De Financiële-verhoudingswet uit 1897 is een Nederlandse formele wet waarin de financiële betrekkingen tussen het Rijk en provincies en gemeenten wordt geregeld. De wet werd in 1996 grondig herzien.

De Financiële-verhoudingswet bepaalt in artikel 3:

  • 1. Er is een provinciefonds en een gemeentefonds. De fondsen zijn begrotingsfondsen.
  • 2. Onze Ministers beheren de begroting van de fondsen.

Belang voor de gemeenten

bewerken

Het aandeel van het Gemeentefonds in de totale inkomsten verschilt per gemeente. Hoe groter het belang van het gemeentefonds, hoe gevoeliger de gemeente is voor bezuinigingen bij de rijksoverheid. In gemeenten als Lansingerland en Blaricum is het aandeel van het Gemeentefonds slechts 13 procent, in de gemeente Rozendaal is dit 64 procent[2]. Een gemeente als Barendrecht met iets meer dan 46.000 inwoners ontving in 2010 meer dan de helft van haar inkomsten uit het Gemeentefonds (te weten precies 38.673.800 euro op een totaal aan inkomsten van 67.444.000 euro).[3] Een gemeente als Emmen (bijna 110.000 inwoners) ontving in 2008 ruim 109 miljoen euro uit het Gemeentefonds[4]. De gemeente Rotterdam (bijna 590.000 inwoners) ontving in 2007 929,3 miljoen euro uit het Gemeentefonds[5].

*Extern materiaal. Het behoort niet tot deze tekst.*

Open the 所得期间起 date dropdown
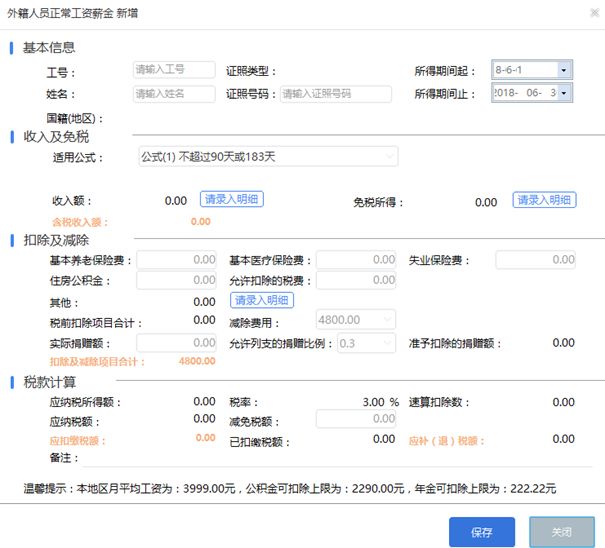 coord(563,70)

Gemiddeld bedroegen de inkomsten uit het Gemeentefonds zo rond 2009 ongeveer 35% van de totale inkomsten van een gemeente[6].

Vaststelling groei

bewerken

De omvang van het gemeentefonds wordt jaarlijks bepaald op grond van een vaste systematiek. Deze systematiek, de normeringssystematiek genaamd, berust op een bestuurlijke afspraak tussen het Rijk enerzijds en de Vereniging van Nederlandse Gemeenten en het Interprovinciaal Overleg (voor de provincies) anderzijds. De systematiek houdt in dat de groei (of krimp) van de fondsen gelijk is aan de groei of krimp van de netto rijksuitgaven. De filosofie hierachter valt samen te vatten onder het motto «samen de trap op en samen de trap af» (‘trap op, trap af’ systematiek).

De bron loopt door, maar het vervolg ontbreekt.